25. The Committee recommends to the State party, when applying the provisions of the Convention in its legal order, and particularly the provisions of articles 2 to 7, that it take into account the relevant passages of the Durban Declaration and Programme of Action, and that it include in its next periodic report information about plans of action and other measures taken to implement the Durban Declaration and Plan of Action at the national level.
26. The Committee strongly recommends that the State party ratify the amendment to article 8, paragraph 6, of the Convention, adopted on 15 January 1992 at the Fourteenth Meeting of States Parties to the Convention and endorsed by the General Assembly in its resolution 47/111. In this connection, the Committee cites General Assembly resolution 57/194 of 18 December 2002, in which the Assembly strongly urged States parties to accelerate their
domestic ratification procedures with regard to the amendment and to notify the SecretaryGeneral expeditiously in writing of their agreement to the amendment.
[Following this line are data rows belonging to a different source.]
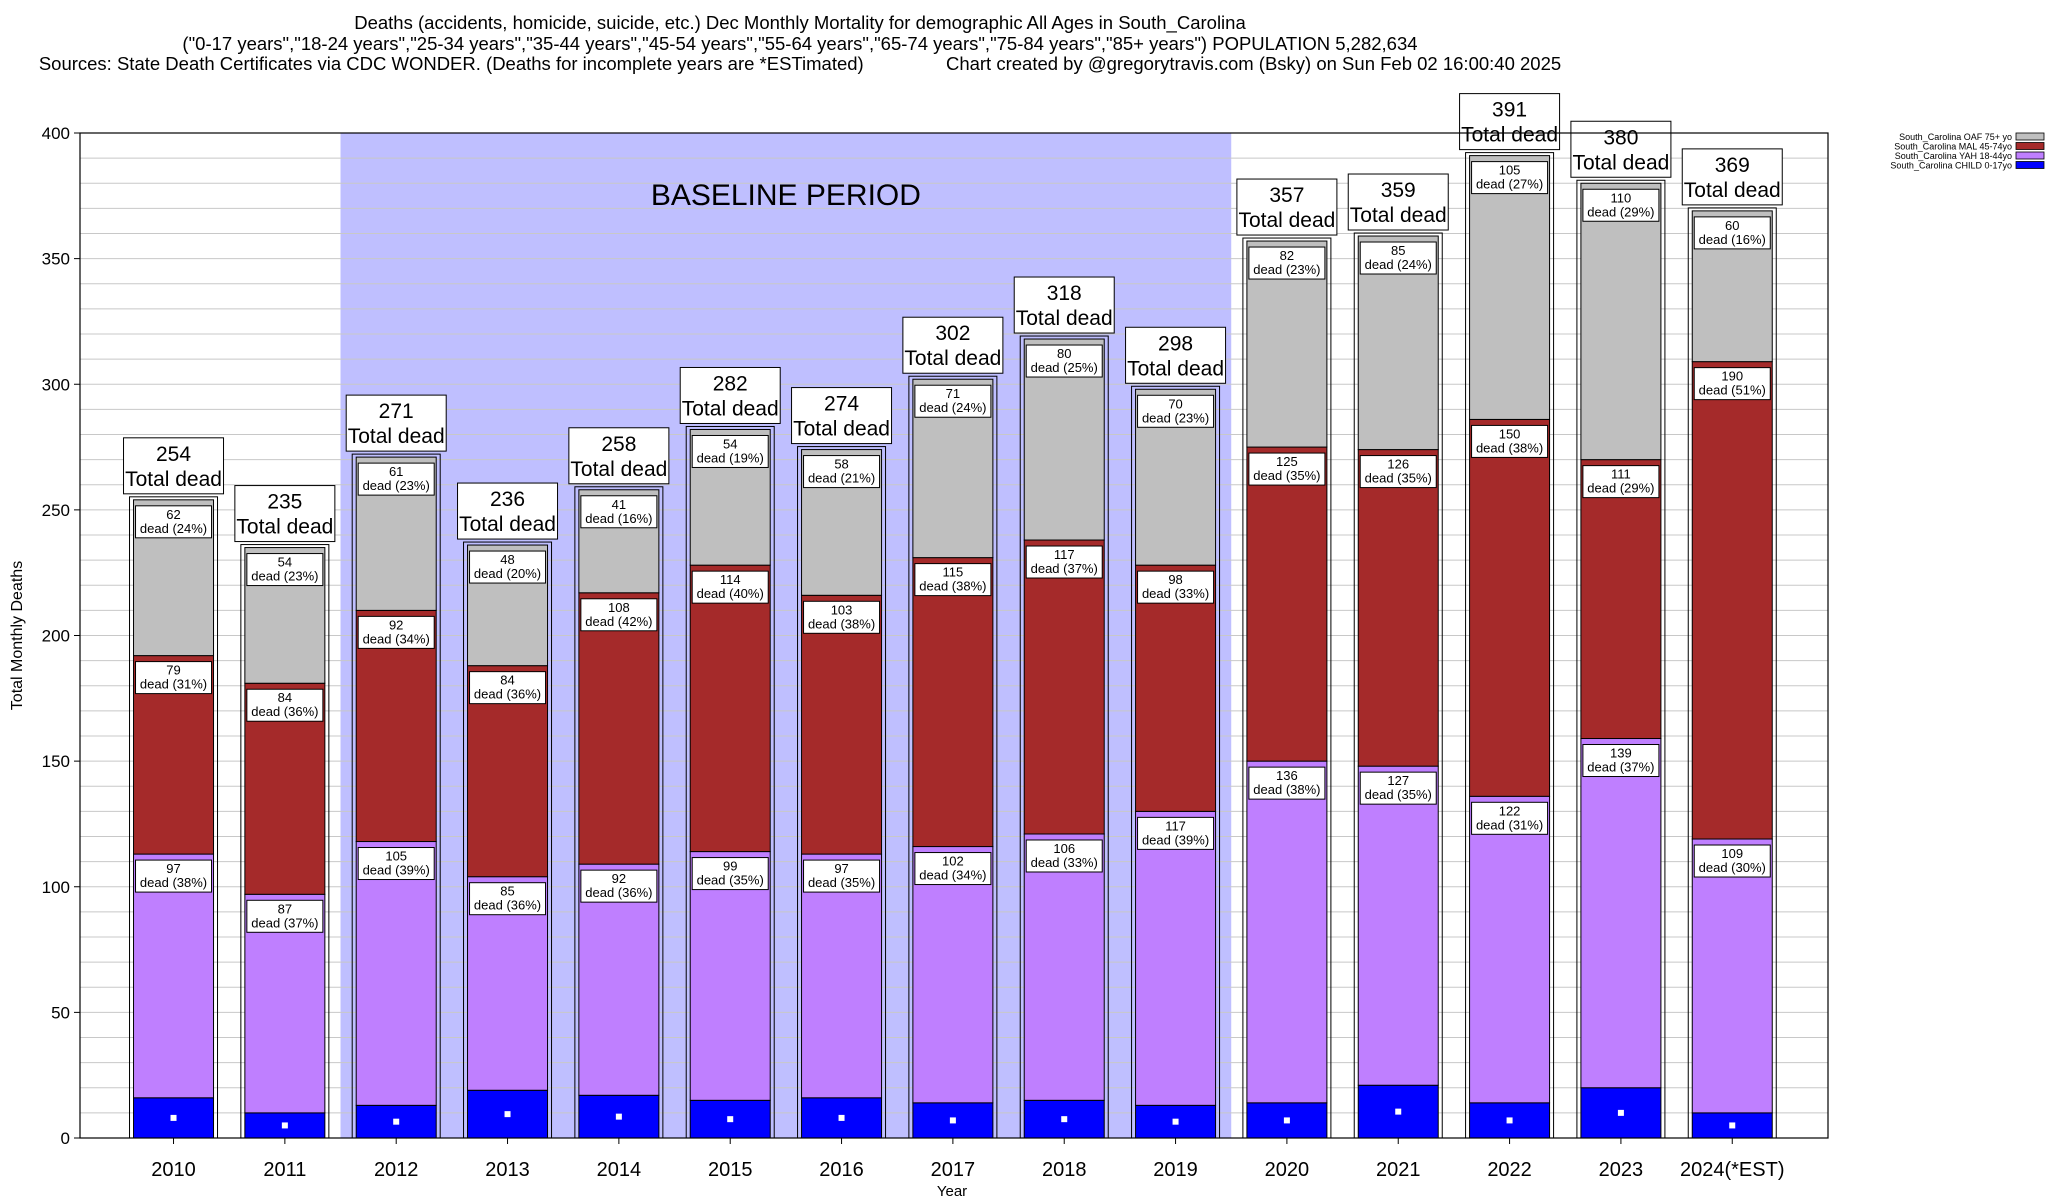 The image size is (2048, 1200). What do you see at coordinates (1732, 376) in the screenshot?
I see `segment-value-label: 190` at bounding box center [1732, 376].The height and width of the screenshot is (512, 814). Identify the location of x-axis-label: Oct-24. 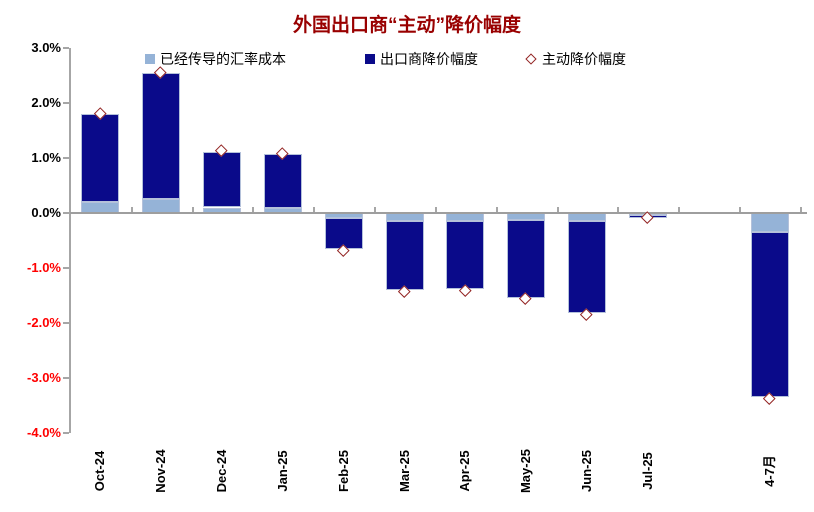
(100, 471).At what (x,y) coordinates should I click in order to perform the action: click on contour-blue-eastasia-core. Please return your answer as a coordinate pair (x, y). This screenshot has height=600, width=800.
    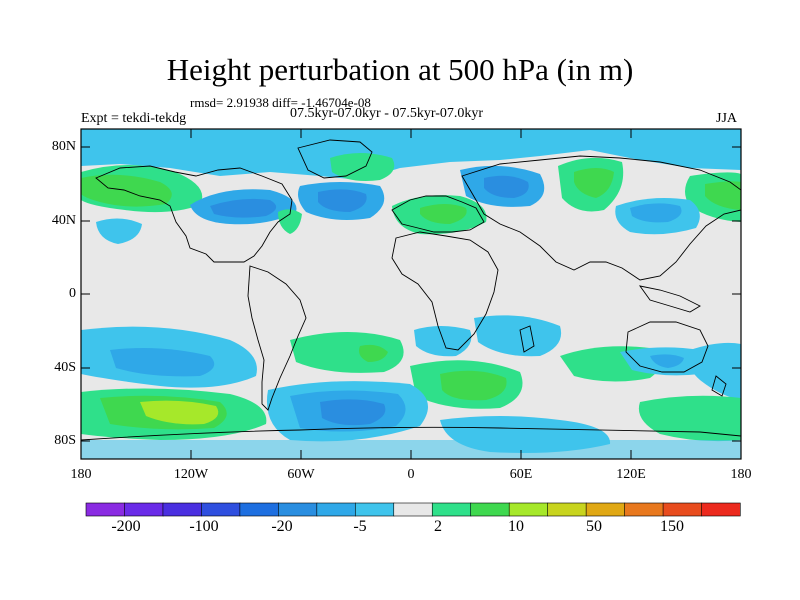
    Looking at the image, I should click on (656, 213).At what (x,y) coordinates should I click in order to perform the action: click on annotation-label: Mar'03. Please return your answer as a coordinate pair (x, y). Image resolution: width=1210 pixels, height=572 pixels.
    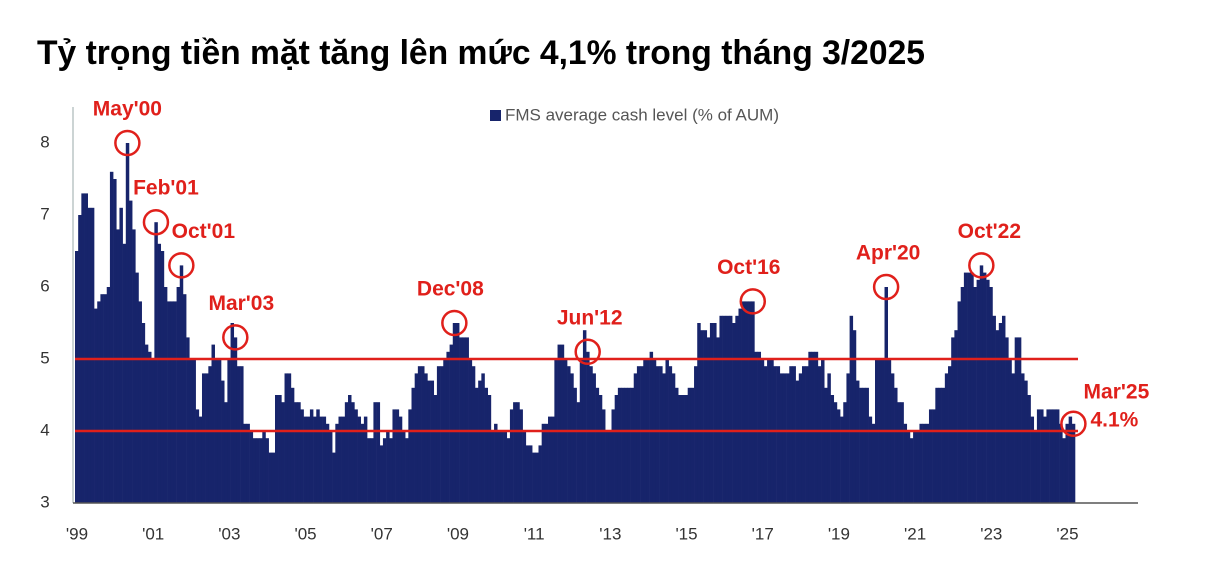
    Looking at the image, I should click on (241, 304).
A similar appeal was made by the Assembly in its resolution 58/160 of 22 December 2003.
27. The Committee notes that the State party has not made the optional declaration provided for in article 14 of the Convention, and recommends that it consider the possibility of doing so.
28. The Committee recommends to the State party that it make its periodic reports available to the public and that the conclusions of the Committee be publicized in the same way.
29. In conformity with rule 65 of the Committee’s rules of procedure, the State party should provide information within one year on follow-up to the Committee’s recommendations in paragraphs 10, 21 and 22. The Committee recommends to the State party that it submit its sixteenth and seventeenth periodic reports in a single report due on 24 March 2007.